── 提供抜粋 ──

例えばアメリカで量的緩和が行われ、世界の基軸通貨である米ドルの価値が下がっていくと、リスクヘッジとしてゴールドやビットコインが買われやすくなります。
- ④機関投資家の需要
-
④についても明確に説明はされていませんが、①~③の理由やそもそものビットコインのテクノロジーに対する期待で買われるという解釈で良いでしょう。



特別な理由を挙げている訳ではなさそうだけど、一応今の時代は仮想通貨に関心が集まりやすくはなっているっていうことだね!
ストックフローモデルの信憑性について





次にストックフローモデルの信憑性について考えてみます。



そもそもこのストックフローモデル自体が有効な分析モデルなのかが気になるね・・・
今回のPlanBさんのが似通っている資産として挙げている金(Gold)の価格については、ストックフローと相関があるのでしょうか。
下のグラフは年間のゴールドの採掘量の推移を表しており、増加傾向にあることが分かります。


下のグラフは金のストック量の推移を表しており、年間の採掘量分ずつ増えいていきます。


上の2つのグラフより「ストック量÷年間の採掘量」で以下のようなSFのグラフが作成され、年間の採掘量が増えていることにより、SFのグラフは下落トレンドとなっています。


この結果からすると、ゴールドの価格は長期的に見て下落トレンドになってくるはずですが、実際の価格はそうはなっていません。





たくさん発掘できるようになってるから、希少性が下がって価格が明確に下がっていくようなトレンドにはなっていないね・・・
これは実際はゴールドの価格に様々な要因が複雑に影響しているからです。
例えば、金(ゴールド)については米ドルの需要と逆相関があると言われており、世界の基軸通貨である米ドルが売られて安くなっている時はリスクヘッジとして代わりにゴールドが買われるようになり、逆に米ドルが買われて高くなっている時はゴールドが売られるようになっています。


これはゴールドの流通量と採掘量といった供給側のみの影響だけでなく、需要の側面がゴールドの価格に大きく影響していることを意味しています。
ストックフローモデルだけで投資判断を行うことは難しいということです。

───
── 抽出データ ──

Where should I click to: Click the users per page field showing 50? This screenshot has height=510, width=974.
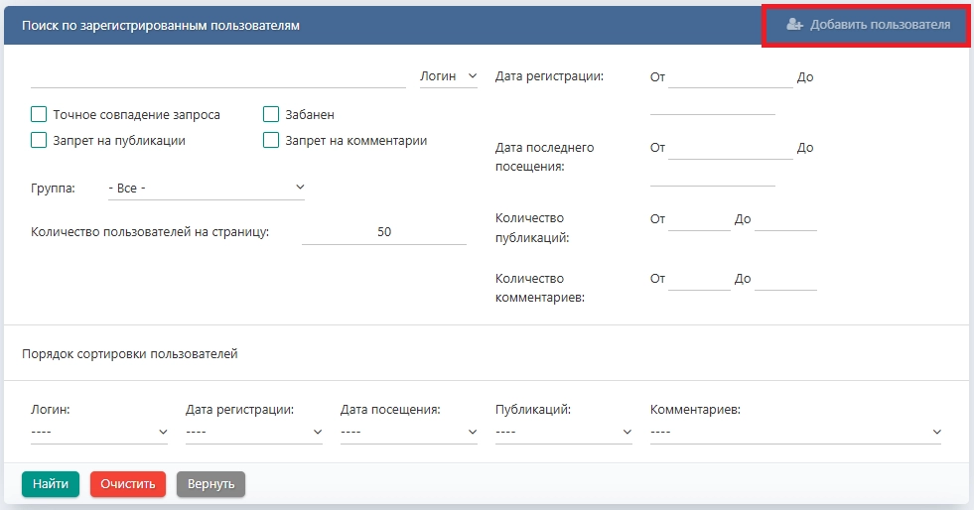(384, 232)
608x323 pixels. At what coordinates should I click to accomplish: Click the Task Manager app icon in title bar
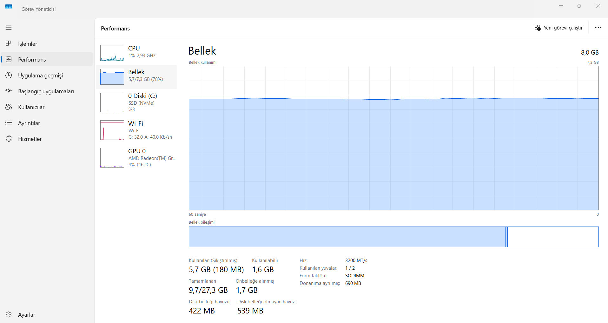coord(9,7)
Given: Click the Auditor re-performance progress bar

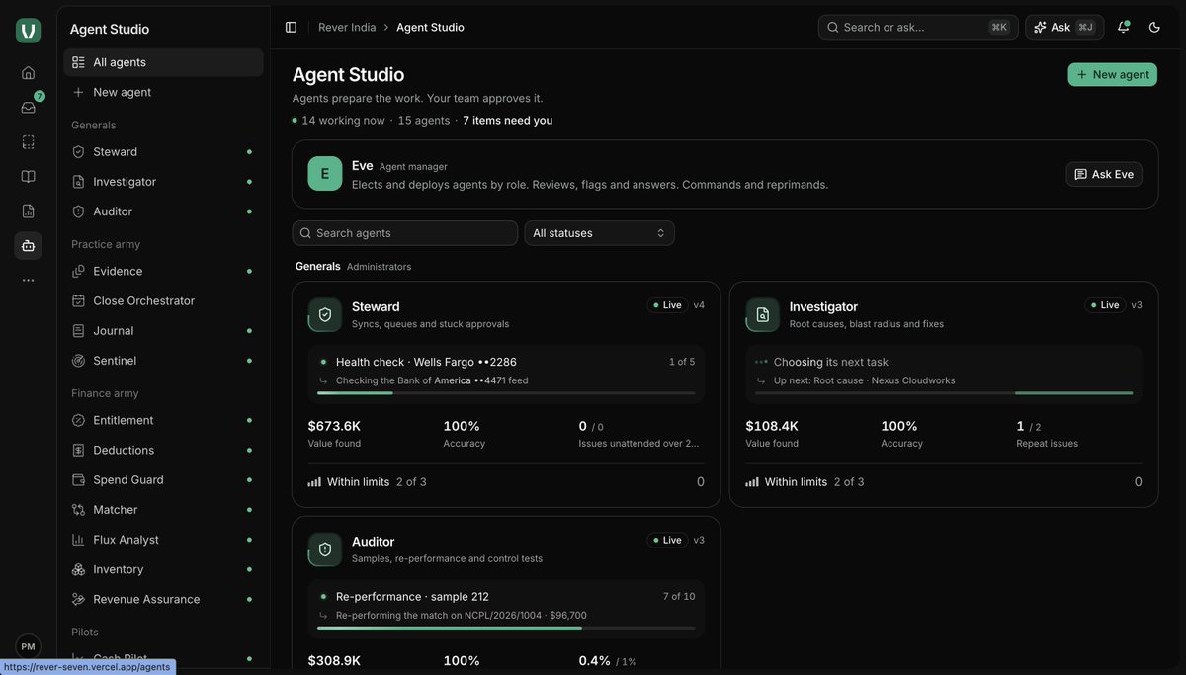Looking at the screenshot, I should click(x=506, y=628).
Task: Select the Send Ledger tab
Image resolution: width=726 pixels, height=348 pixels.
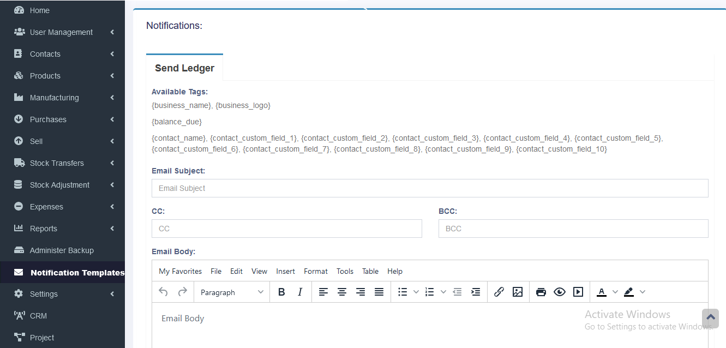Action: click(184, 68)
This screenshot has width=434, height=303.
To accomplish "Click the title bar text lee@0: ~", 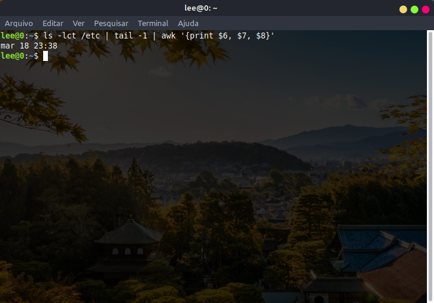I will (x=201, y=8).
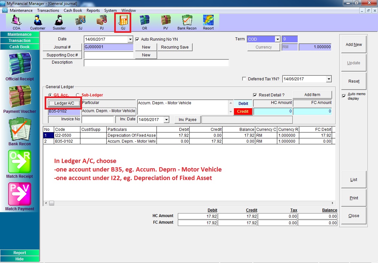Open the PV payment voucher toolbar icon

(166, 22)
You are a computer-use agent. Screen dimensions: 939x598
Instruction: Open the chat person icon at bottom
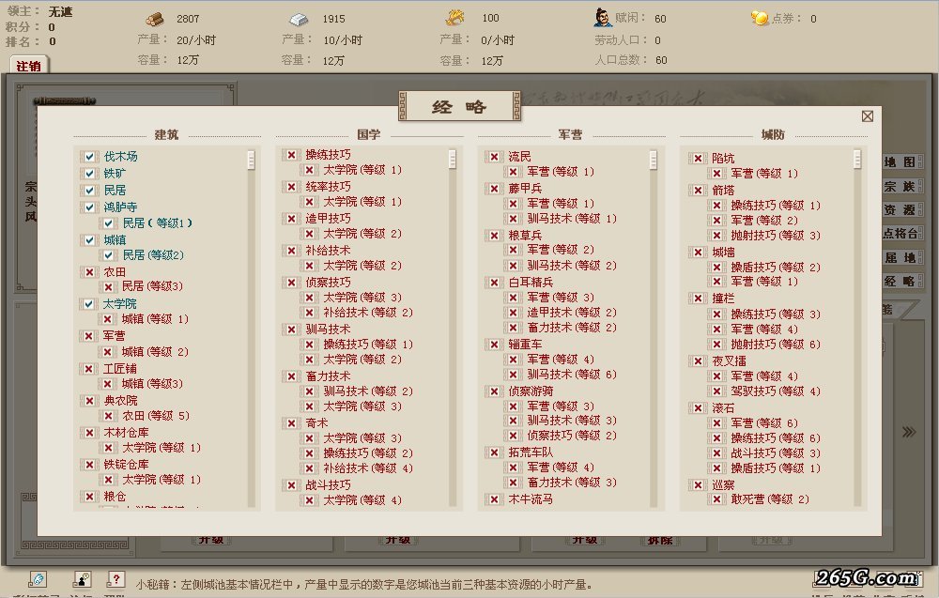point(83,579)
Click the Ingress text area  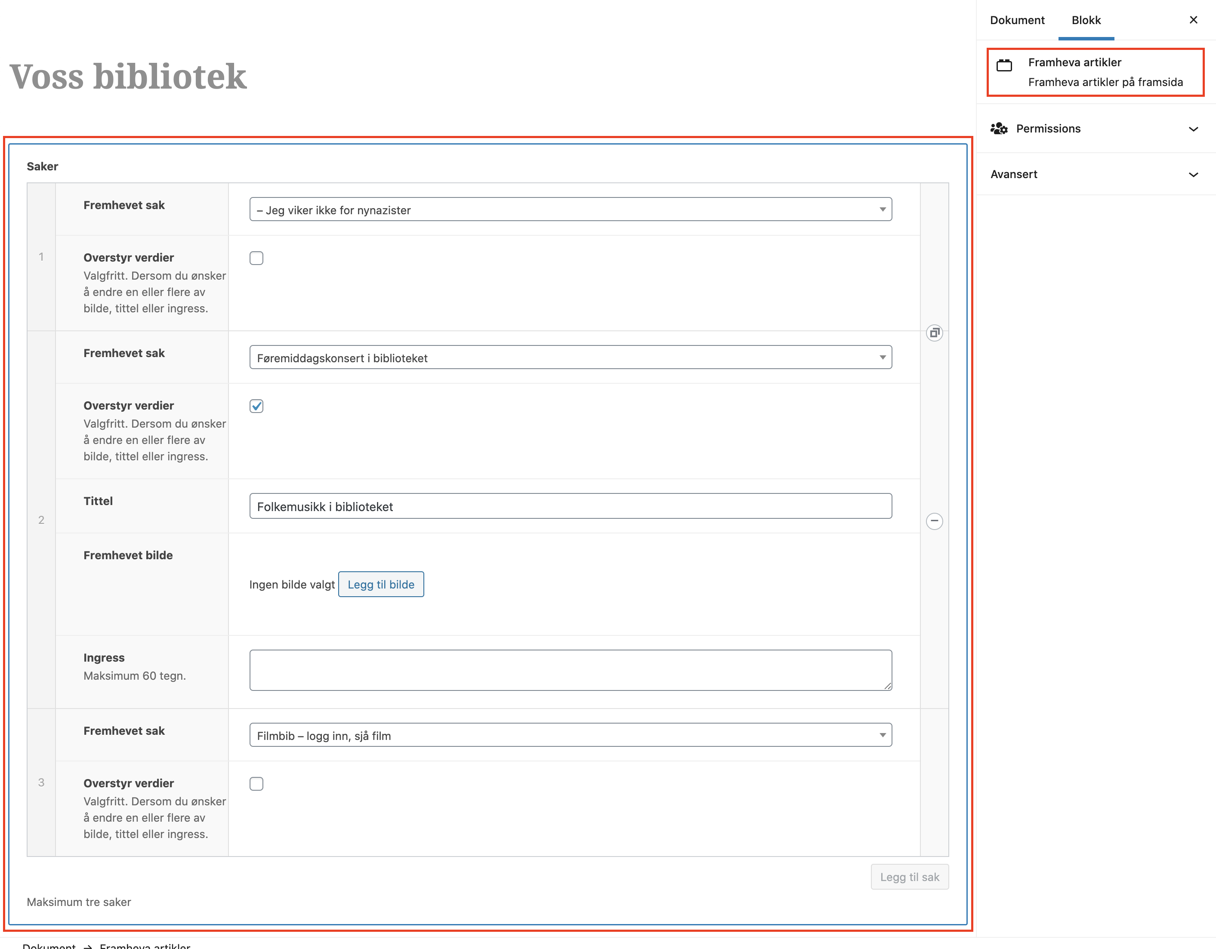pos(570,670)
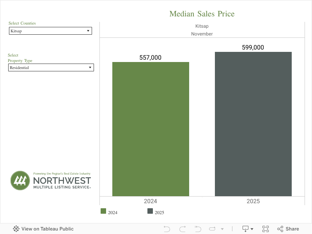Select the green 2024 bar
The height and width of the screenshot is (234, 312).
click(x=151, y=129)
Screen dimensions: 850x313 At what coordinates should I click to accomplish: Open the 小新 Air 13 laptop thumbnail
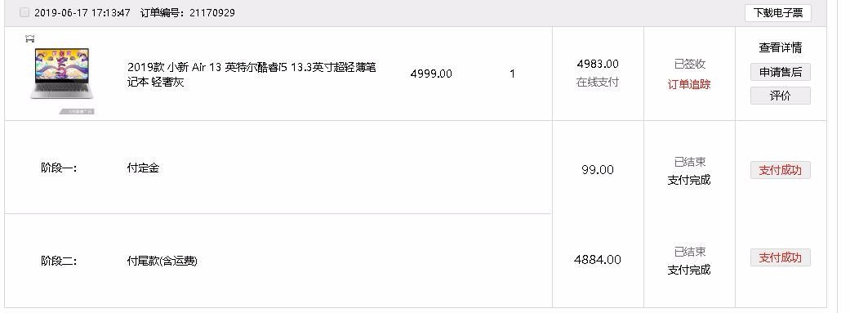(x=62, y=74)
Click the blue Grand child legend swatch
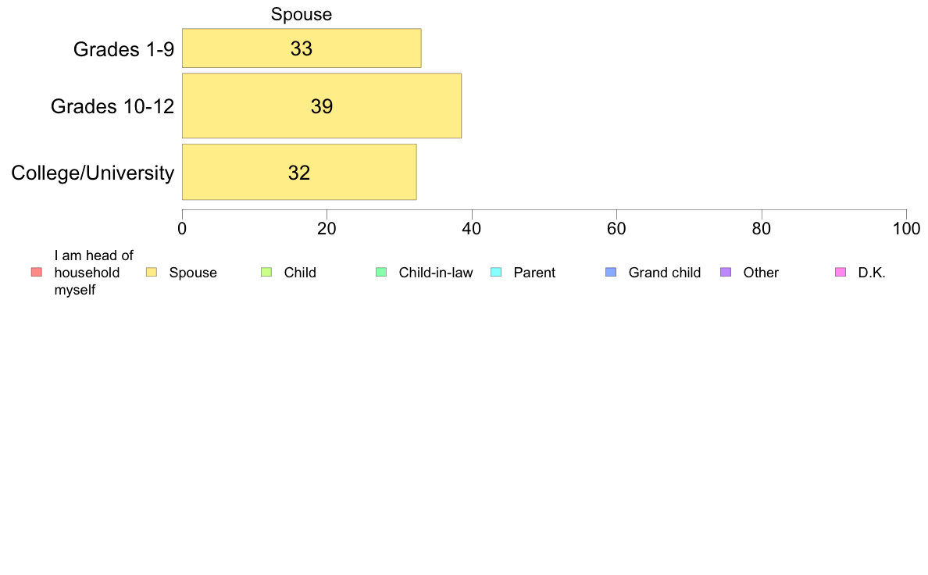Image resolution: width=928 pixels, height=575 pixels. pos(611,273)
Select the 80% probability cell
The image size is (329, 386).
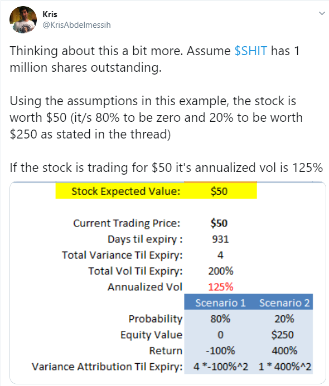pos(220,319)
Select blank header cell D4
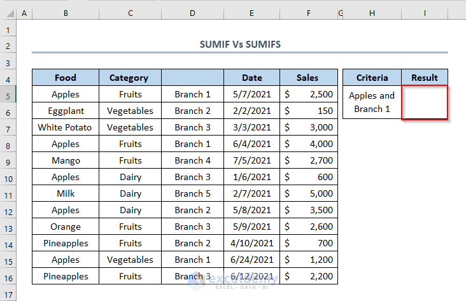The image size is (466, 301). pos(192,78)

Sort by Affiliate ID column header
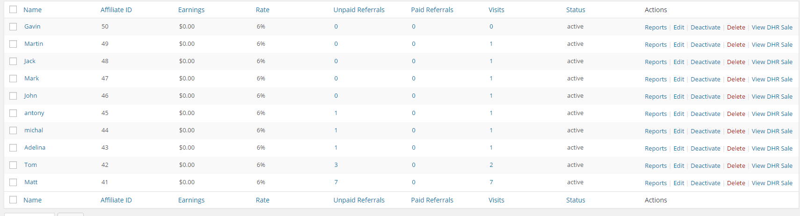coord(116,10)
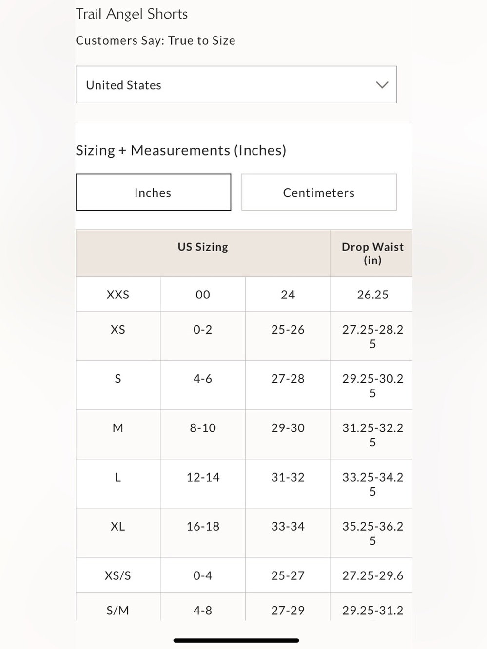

───

指示:
[1] 抜粋で取り上げられているグラフをすべて挙げ、それぞれが何を表しているかを添えてください。
[2] 抜粋の内容を2文で要約してください。
[3] 抜粋に基づき、次の問いに答えてください。
(a) 米ドルの価値が下がっていくと、リスクヘッジとして何が買われやすくなるか。
(b) SFのグラフはどのような計算で作成されるか。
(c) 米ドルが買われて高くなっている時、ゴールドはどうなるとされているか。
ここでは、これらの行は使いません。

回答:
[1]
- 年間のゴールドの採掘量の推移を表すグラフ（増加傾向）
- 金のストック量の推移を表すグラフ（年間の採掘量分ずつ増えていく）
- 「ストック量÷年間の採掘量」で作成されたSFのグラフ（下落トレンド）

[2] 金のSFは年間の採掘量の増加によって下落トレンドとなっているが、実際の金価格は長期的な下落トレンドにはなっておらず、これは米ドルとの逆相関など需要の側面が価格に大きく影響しているためである。したがって、ストックフローモデルだけで投資判断を行うことは難しい。

[3]
(a) ゴールドやビットコイン
(b) 「ストック量÷年間の採掘量」
(c) 売られるようになる